Emotions & Shame

Doctors Warn of the Lasting Damage of Shame

A new report tells parents: Lighten up!

Wet branch and being stripped by shame
Wet branch and being stripped by shame

Parents need to make their children feel safe, secure and loved instead of belittled and degraded, according to newly released guidelines on emotional abuse in children.

A new report from the American Academy of Pediatrics (AAP) identifies parents’ actions that may amount to psychological maltreatment of children, as well as the consequences of such actions.

According to the report, “The Psychological Maltreatment of Children,” psychological maltreatment is “a repeated pattern of damaging interactions between parent(s) and child that becomes typical of the relationship.” Psychological maltreatment makes a child feel worthless, unloved, endangered, or as if his or her only value is in meeting someone else’s needs.

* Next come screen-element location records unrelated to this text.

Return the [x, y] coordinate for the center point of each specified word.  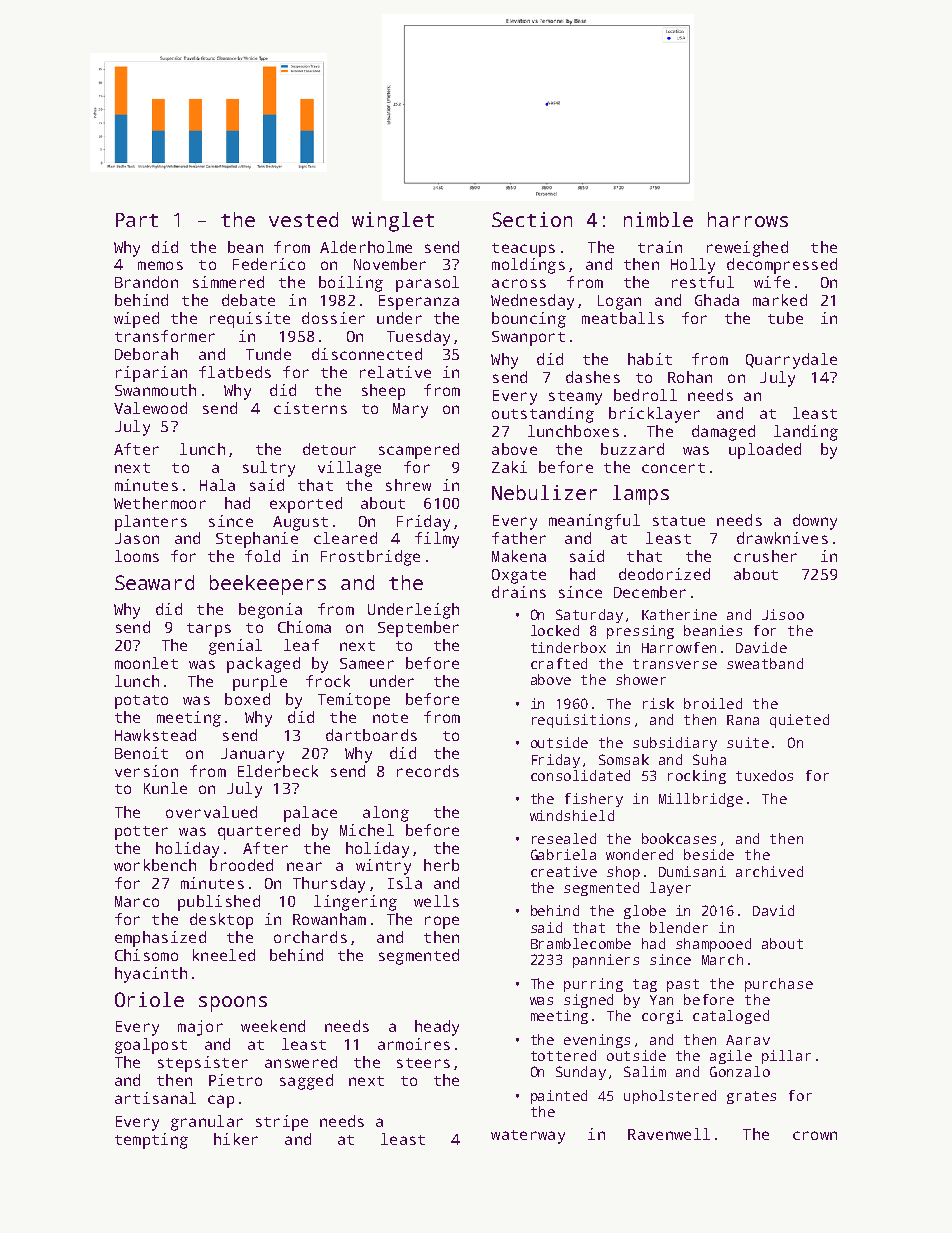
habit [650, 359]
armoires [414, 1044]
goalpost [151, 1046]
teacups [523, 250]
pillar [786, 1057]
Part [137, 220]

Some examples include: belittling, degrading, or ridiculing a child; terrorizing a child by committing life-threatening acts or making him or her feel unsafe; exploiting or corrupting a child; failing to express affection, caring, and love; and neglecting mental health, medical or educational needs. When such behaviors are severe and/or repetitious, children may experience problems that include: emotional troubles ranging from low self-esteem to suicidal thoughts; antisocial behaviors; low academic achievement; and impaired physical health.

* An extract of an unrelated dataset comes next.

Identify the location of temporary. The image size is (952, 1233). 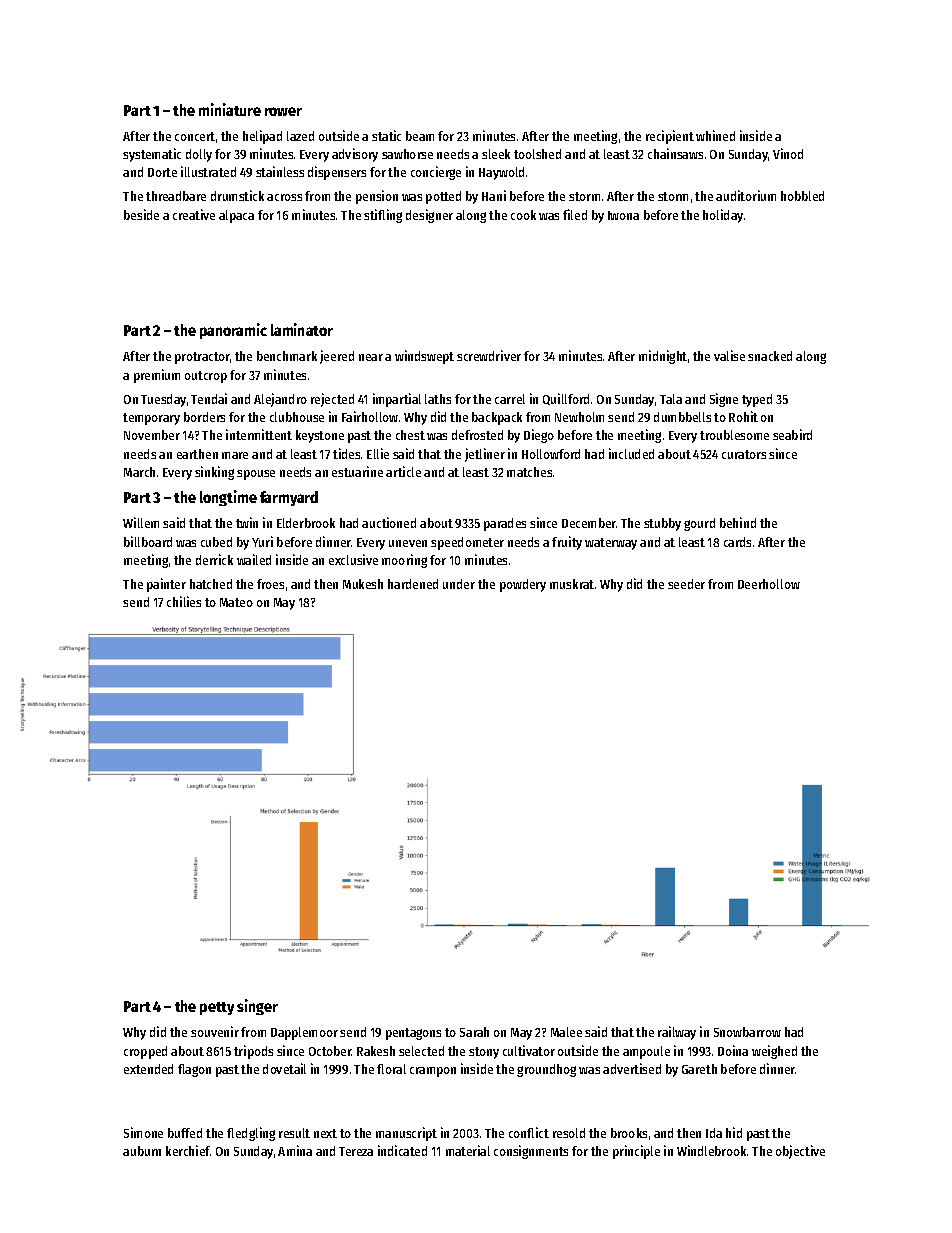
(151, 419).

As negative effects on the child can be reduced with early recognition, reporting and therapy, the report says pediatricians should recognize psychological maltreatment and the risk factors that predispose families to it.

1 Comments & Reviews

  1. This article says pedestrians should look for, that is something a pedestrian will never see when these things are happening in a family. To see a pediatrician is not something that a parent with these traits will ever let a doctor see. The only people that could have intervened on my or my sisters behalf would have been our teachers. I personally never met a teacher who skied any questions beyond the usual that would have let me know they would or even could help. Being a child with undiagnosed ADHD I trusted no one, it would have taken someone with some kind of empathy to reach out, we suffered immensely at the hands of our parents, and we suffered a lifetime of emotional and physical pain because of it. Sometimes even now as an adult I still worry people do not believe me, I sound like I’m lying trying to assure someone I’m not.